By CYRIL TUOHY, managing editor of Risk & Insurance®
Program administrators (PA) and managing general agents (MGA) are more interested in buying one another to fuel top-line growth and capture market share than they are in buying wholesale brokers, according to this month's Guy Carpenter & Co. LLC's Fifth Annual Specialty Insurance Program Issuing Carrier Survey.
The survey found 72 percent of respondents showed an interest in growing through acquisition, up slightly from 70 percent in 2008. In addition, 59 percent of respondents expressed an interest in acquiring other PAs/MGAs, up 5 percent from the 2008 survey, while 44 percent would prefer to acquire carriers, also up 5 percent from the year-ago survey.
Interest in wholesalers, by contrast dropped, with only 13 percent of respondents targeting them this year, compared with 23 percent of respondents in 2008.
"There's been more of a move toward recognizing there's quite a difference between being a wholesaler and a program administrator," said Bill Kronenberg 3rd, president of the Target Markets Program Administrators Association (TMPAA). "The purity on the program administrators' side with underwriting is different than being a wholesaler. It's not better or worse, just different."
Program administrators work with carriers to underwrite, sell and administer insurance products targeted at niche markets or classes of business placed through one carrier. All environmental risks, for example, or all public-entity coverage risks represent different classes of risks.
These two different classes of risk are placed through a carrier. The carriers write the checks when a loss ensues, but rely on program administrators to help carriers structure an insurance program.
By contrast, wholesalers act more like superbrokers.
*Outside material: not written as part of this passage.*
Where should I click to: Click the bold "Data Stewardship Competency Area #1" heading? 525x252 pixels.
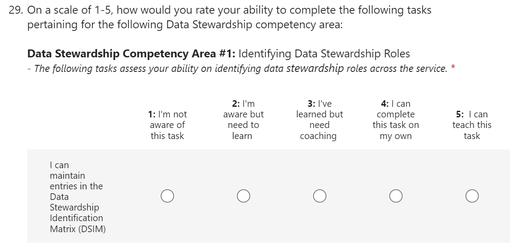131,54
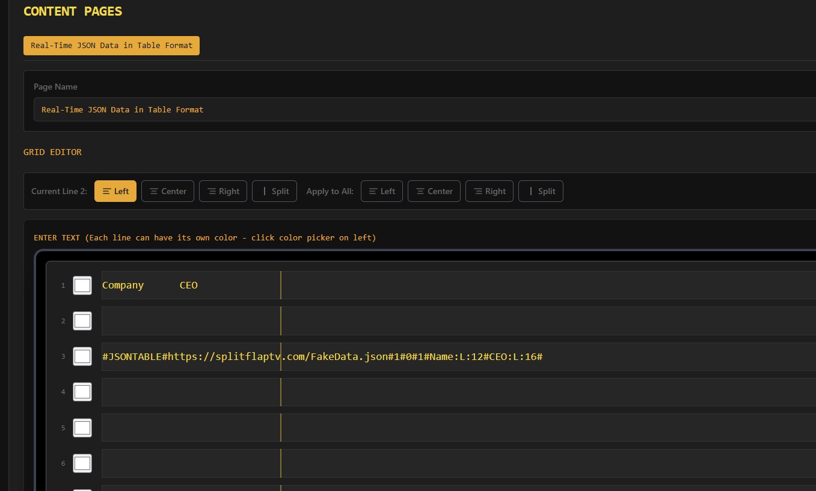
Task: Open the color picker for line 4
Action: coord(82,391)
They are not directly involved in underwriting. The risk is eventually underwritten by the carrier.
WHOLESALE+PA = TOO MUCH TO HANDLE
Companies trying to be program administrators and wholesale brokers at the same time, however, are biting off more than they can chew. A program administrator that merges with a wholesale broker increases the new company's operational risk, Kronenberg said.
"It's an execution risk," said Kronenberg. "The reason might be you are trying to do two things under the same roof."
The latest Guy Carpenter survey results show that program administrators and managing general agents are making decisions about who they want to be, Kronenberg added, and that decision is that, "You can't be all things to all people."
M&A $
Assuming a program administrator is interested in buying a competing administrator, where would the buyer find the money? It would dig into its own company coffers or fund a would-be merger using its own company stock, the survey also revealed.
Where program administrators would not be likely to go look for money is at the bank.
In 2008, 27 percent of respondents indicated an interest in working with private-equity partners, while another 8 percent listed banks as a financing source, according to the survey. This year, the same funding sources only garnered only 3 percent and 5 percent, respectively.
With prices flat and the lack of growth in either premium income or bottom-line profits, mergers-and-acquisitions remains one of the key methods for PAs and MGAs to grow, according to John Barrows, program manager solutions in Guy Carpenter & Co.'s specialty insurance practice.
While there had been "some buzz" that there might be some merger activity before the end of the year, according to Kronenberg, any such action will likely come next year, according to Barrows.
"In what is currently a buyer's market for insurance, M&A activity among program administrators and MGAs merits close attention for the remainder of the year as we move into 2010," said Barrows, in a statement.
Kronenberg admitted that many people in the industry had by now expected prices to harden. Yet, because prices are still relatively soft, program administrators are in a "wait-and-see" holding pattern, and there's very little M&A taking place, Kronenberg said, in an interview with Risk & Insurance® during the 9th Annual TMPAA Summit in Scottsdale, Ariz.